I had (I hate that word) a fine fishing buddy, Garry Walker, from Sylvania, who regaled me with tales of his military service in Vietnam as a U.S. Navy medic stationed with a Marine Corps unit. We had wonderful times doing a lot of fishing and some hunting together. Gary was with me when I killed my first wild turkey. I have had/have four great fishing buddies. That story is for another time. Gary Walker is on that list. I found out just a few years ago that a Navy Corpsman is considered a Marine and welcome to join any Marine Corps League.
Sadly, the defoliant Agent Orange finally killed him of cancer. I lost a wonderful friend who would do anything for me. Few folks have such friends during a lifetime. I found out just recently that the term Agent Orange was because the poison was in 55 gallon drum barrels colored orange.

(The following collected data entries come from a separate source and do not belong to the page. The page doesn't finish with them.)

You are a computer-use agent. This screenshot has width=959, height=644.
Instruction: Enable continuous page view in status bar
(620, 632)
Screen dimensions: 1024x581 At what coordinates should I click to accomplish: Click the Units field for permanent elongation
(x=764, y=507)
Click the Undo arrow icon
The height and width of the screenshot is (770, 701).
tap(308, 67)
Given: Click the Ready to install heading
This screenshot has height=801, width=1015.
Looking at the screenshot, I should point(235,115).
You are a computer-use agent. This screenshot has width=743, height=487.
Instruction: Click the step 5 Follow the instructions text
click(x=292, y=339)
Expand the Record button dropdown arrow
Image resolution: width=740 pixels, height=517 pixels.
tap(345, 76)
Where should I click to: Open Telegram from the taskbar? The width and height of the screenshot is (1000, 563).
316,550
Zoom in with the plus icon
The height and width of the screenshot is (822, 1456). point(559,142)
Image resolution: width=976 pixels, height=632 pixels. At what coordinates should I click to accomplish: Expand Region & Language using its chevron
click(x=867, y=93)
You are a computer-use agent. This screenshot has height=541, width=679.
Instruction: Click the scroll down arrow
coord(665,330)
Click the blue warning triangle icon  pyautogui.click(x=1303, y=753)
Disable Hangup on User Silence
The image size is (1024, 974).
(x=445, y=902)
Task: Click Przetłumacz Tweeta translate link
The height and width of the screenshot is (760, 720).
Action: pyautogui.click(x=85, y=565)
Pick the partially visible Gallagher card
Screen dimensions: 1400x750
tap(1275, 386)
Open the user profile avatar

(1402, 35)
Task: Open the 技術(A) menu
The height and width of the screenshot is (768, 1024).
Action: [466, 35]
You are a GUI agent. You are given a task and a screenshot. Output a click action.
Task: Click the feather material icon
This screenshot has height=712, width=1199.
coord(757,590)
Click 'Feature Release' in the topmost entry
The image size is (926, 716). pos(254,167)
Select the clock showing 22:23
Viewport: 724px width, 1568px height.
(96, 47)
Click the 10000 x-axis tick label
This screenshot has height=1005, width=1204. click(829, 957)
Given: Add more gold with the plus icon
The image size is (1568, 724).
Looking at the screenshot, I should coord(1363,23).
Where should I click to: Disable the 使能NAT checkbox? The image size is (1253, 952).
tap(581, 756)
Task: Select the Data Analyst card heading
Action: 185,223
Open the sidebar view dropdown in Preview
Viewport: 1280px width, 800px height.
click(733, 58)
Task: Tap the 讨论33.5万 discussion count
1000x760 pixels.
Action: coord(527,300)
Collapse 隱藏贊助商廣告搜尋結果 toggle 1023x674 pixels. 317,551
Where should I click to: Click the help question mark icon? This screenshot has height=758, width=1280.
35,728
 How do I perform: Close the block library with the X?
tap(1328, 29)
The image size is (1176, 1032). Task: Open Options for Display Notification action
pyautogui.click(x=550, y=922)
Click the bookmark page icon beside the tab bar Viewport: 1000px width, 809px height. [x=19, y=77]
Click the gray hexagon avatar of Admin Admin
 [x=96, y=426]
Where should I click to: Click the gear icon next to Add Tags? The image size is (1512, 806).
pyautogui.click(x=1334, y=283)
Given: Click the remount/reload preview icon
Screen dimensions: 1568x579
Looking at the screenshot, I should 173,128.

I miss my fishing buddy. He had an infectious laugh that I still remember well. We did a lot of fishing together and told each other a number of fishing lies; which all anglers tell. I had the honor to serve as a member of those who stood up for him and his bride Rachael at his wedding at a church in Sayre. The reception was held at the VFW (Veterans of Foreign Wars) in Sayre. I remember fondly collecting dollars for the "first dance" with the bride and groom. Upon my idea, we collected a whole bunch of money when I slowed danced with Gary, on a bet, cheek to cheek. Some folks at that wedding said not only had they never seen that before, they loved it. What a day that was. We made over $500 for the bridal couple. I shall never forget it. Gary died way too young as most combat veterans do.
When our government leaders stand before Almighty God, they will have to give an accounting of their actions in Vietnam and other wars. I am glad that I do not have to stand at that altar. It is a sad thing that so many young folks died - for what? As a veteran, I do have "standing" on these issues.
When Linda and I visited the Kennedy Space Center at Cape Canaveral in Florida in April 2010, our tour bus guide stated the following, "The Land of the Free, because of the Brave." I said, 'Amen." We were seated just behind him. When we departed the bus, I thanked him. I will never forget his reply. "Thank you Sir, You were in the military right?" I nodded in agreement and found it, not surprisingly, that he was in the military also. It is an unspoken bond upon military brothers. His was a firm handshake.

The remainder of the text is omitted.